Mar 17, 2015

Courts and their Pro-dispute Resolution Stance

The case of Laporte v The Commissioner for the Police of the Metropolis [2015] EWHC 371 (QB), has reinforced the pro-alternate dispute resolution ("ADR") stance of courts.

ADR encompasses all dispute resolution processes that exist which act as a means to try and enable parties to reach agreement without the need to resort to litigation (court based).  Typical examples include mediation, conciliation, negotiation and arbitration (although this is becoming more akin and can be as expensive the going to court).

By virtue of the Civil Procedure Rules ("CPR") there is and obligation on parties to seriously consider and engage with ADR processes.  To what extent is governed largely by case law.  Failure to comply can lead to costs consequences for parties that fail to consider or dismiss ADR out of hand without good reason.

Civil Procedure Rule 44 sets out the general rules on costs. CPR 44.2(1) provides that decisions relating to costs are in the discretion of the court. CPR 44.2(2) establishes the general rule that costs will follow the event (the usual costs order). CPR 44.2(4) identifies the circumstances to which the court is to have regard when exercising its discretion in making decisions about costs:

'(4) In deciding what order (if any) to make about costs, the court will have regard to all the circumstances, including –

(a) the conduct of all the parties;

(b) whether a party has succeeded on part of its case, even if that party has not been wholly successful; and

(c) any admissible offer to settle made by a party which is drawn to the court's attention and which is not an offer to which costs consequences under part 36 apply.'

The burden is on the losing party to persuade the court that an order other than the usual costs order should be made.

In the instant case of Laporte the claimants were unsuccessful in their claim for damages.  As to costs, the claimants asserted that there should be no order for costs because the defendant had refused to engage in ADR.  In response, the defendant sought an award of costs against the claimants and contended that they should be assessed on an indemnity basis.

At various points in the litigation process the claimants made offers to the defendant to engage in ADR. Initially the defendant indicated an unwillingness to engage in ADR and rejected the claimants' offer of ADR on the grounds that it was not, in the defendant's opinion, an appropriate use of resources for either party.

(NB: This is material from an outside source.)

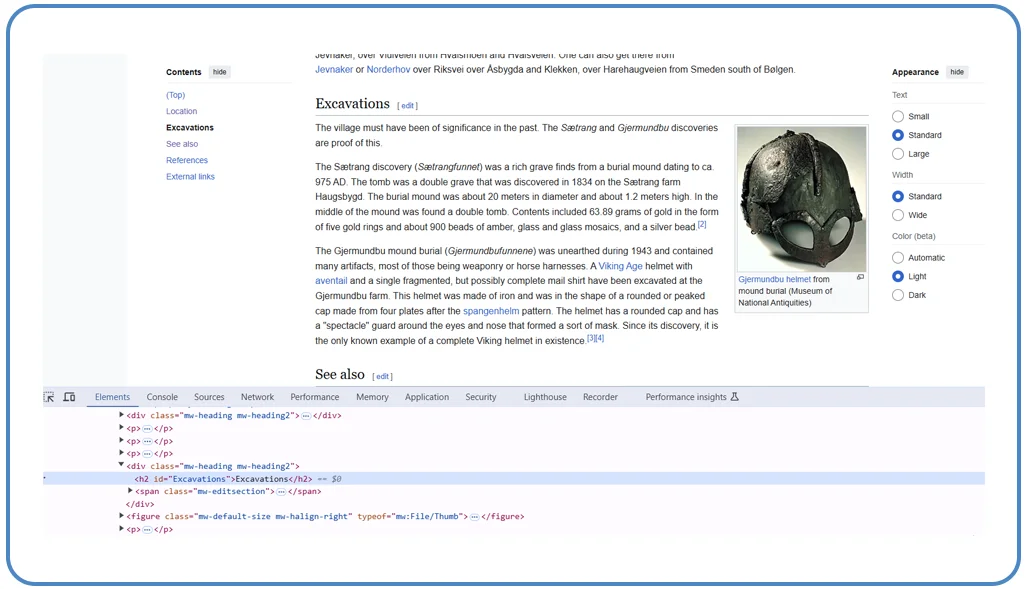
Task: Expand the figure element node
Action: pyautogui.click(x=121, y=516)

The judge in the case, Turner J, referred to the Court of Appeal's decisions in Halsey v Milton Keynes General NHS Trust.  This case sets out the factors that have to be considered when assessing whether a refusal to engage in ADR was 'unreasonable'. Whether a party has acted unreasonably in refusing ADR must be determined having regard to all the circumstances of the particular case. The factors which may be relevant to the question will include the following:

the nature of the dispute;
the merits of the case;
the extent to which other settlement methods have been attempted;
whether the costs of the ADR would be disproportionately high;
whether any delay in setting up and attending the ADR would have been prejudicial; and
whether the ADR had a reasonable prospect of success.

The Judge also referred to PGF II SA v OMFS Co 1 Ltd [2014] 1 WLR 1386 in which it was decided that silence when given the opportunity to participate in ADR will be, as a general rule, unreasonable.

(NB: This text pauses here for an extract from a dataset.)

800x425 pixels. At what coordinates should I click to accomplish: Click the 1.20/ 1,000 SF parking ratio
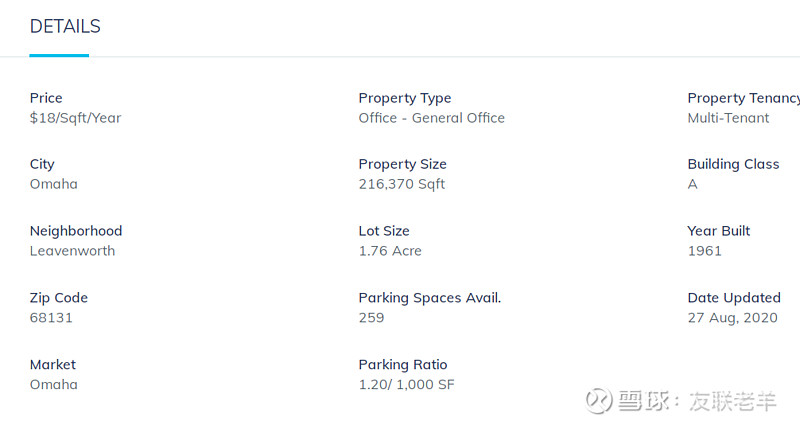[406, 385]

Considering each of the above factors Turner J held:

Nature of the dispute – rejected the defendant's arguments that the case was unsuitable for ADR. The claimants could have succeeded in obtaining some level of damages even if they had lost on the law and even if, in addition, the actions of the police had been vindicated.
Merits of the case – the fact that the defendant has accepted that it was prepared to mediate to narrow the issues indicated that the defendant conceded that the merits of the defence were not perceived to be so strong in themselves to have justified a refusal to engage in ADR.
Other settlement methods – the defendant had made no other settlement offers before ADR was suggested.
Cost disproportionately high – the defendant conceded that the costs of mediation would not have been disproportionately high.
Delay – mediation in this case would not have delayed the trial.
Reasonable prospect of success – the central point relied on by the defendant.  It's view was that the claimants would only accept a financial offer and that the defendant was unlikely to make one so ADR was not appropriate. On the evidence before him, the judge was satisfied ADR did have a reasonable prospect of success.

The judge found in favour of the claimants and only awarded the defendant two-thirds of its costs against the claimants.

The judgment is another reminder of the important role of ADR and underlines judicial expectations that parties involved in litigation will try to reach a settlement. Further the parties must show that they have taken positive steps in engaging with ADR rather than simply agreeing to it without any intention of making it work.